Section two on strategies for taking back control is the most extensive and detailed section of the book. In it the entire privacy issue is covered, from A to Z, beginning with our rights to privacy and what laws and the Constitution say about the subject. The author names various information gathering groups and organizations (both public and private), and how we inadvertently add to the problem by giving out personal data at the most innocent of times and circumstances. Special treatment is given to those with even greater than average risk of privacy invasion, like the elderly, women, and victims of stalkers. He provides strategies for every type of situation, and advice on who, what, when, and where to avoid, so the reader can be aware of potential traps and dangers. He examines the pitfalls of the proposed national ID, and various forms of legislation that members of Congress have drafted to help solve the problem. Sontag discusses the phenomenon of Y2K, which will begin to affect many businesses as early as March 1, 1999, and will add to the problem of data integrity. He also suggests ways to prepare, especially with regard to personal records.

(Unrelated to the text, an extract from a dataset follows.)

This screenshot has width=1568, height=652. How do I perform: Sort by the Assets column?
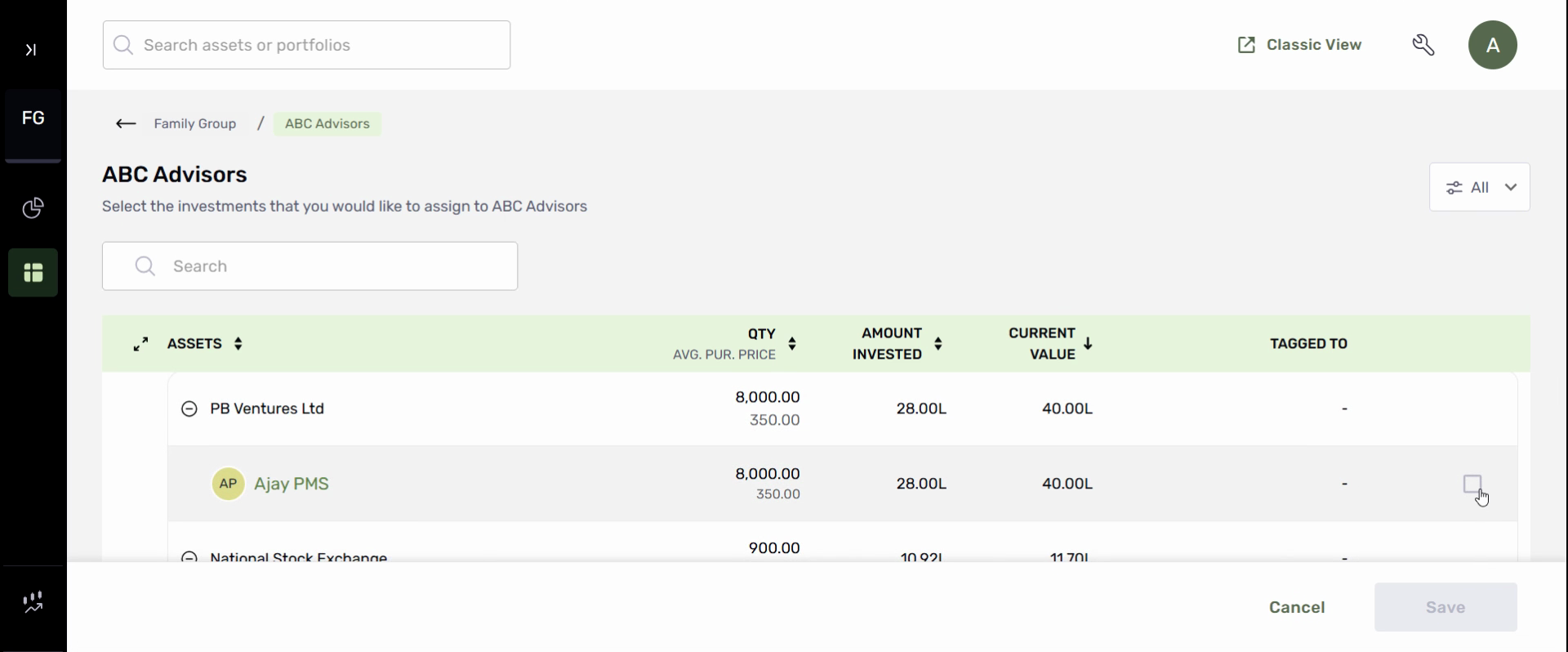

Section three instructs the reader on how to structure a plan for taking back control of their personal information. In this chapter, Sontag provides over 100 thought-provoking actions and strategies that can be taken immediately. He examines the issue of identity, how to protect it, and how to stay anonymous. His strategies are part of a carefully drafted campaign of counter measures to aid the reader in regaining control of their lives and privacy. He explains the importance and uses of trusts, how they can be used to protect a person's estate and assets, and how they can be used in the running of a business to provide tax benefits and protection from lawsuits. He also discloses how the reader can begin to impair the privacy invasion, by short-circuiting the ongoing accumulation of credit, financial, and banking information. Lastly, he discusses insurance, employment, communications, purchases, and licensing along with many other facets of a person's life and what to do in each area to gain back control.

Section four provides the reader with sources of information where they can become educated and stay informed on the issue of privacy. He cites legislation that was drafted to protect privacy, but which often acts against the best interests of consumers. Sontag includes the names of support groups, books, and other publications, as well as web sites of non-profit organizations and news clip services who regularly monitor the news and keep the consumer informed.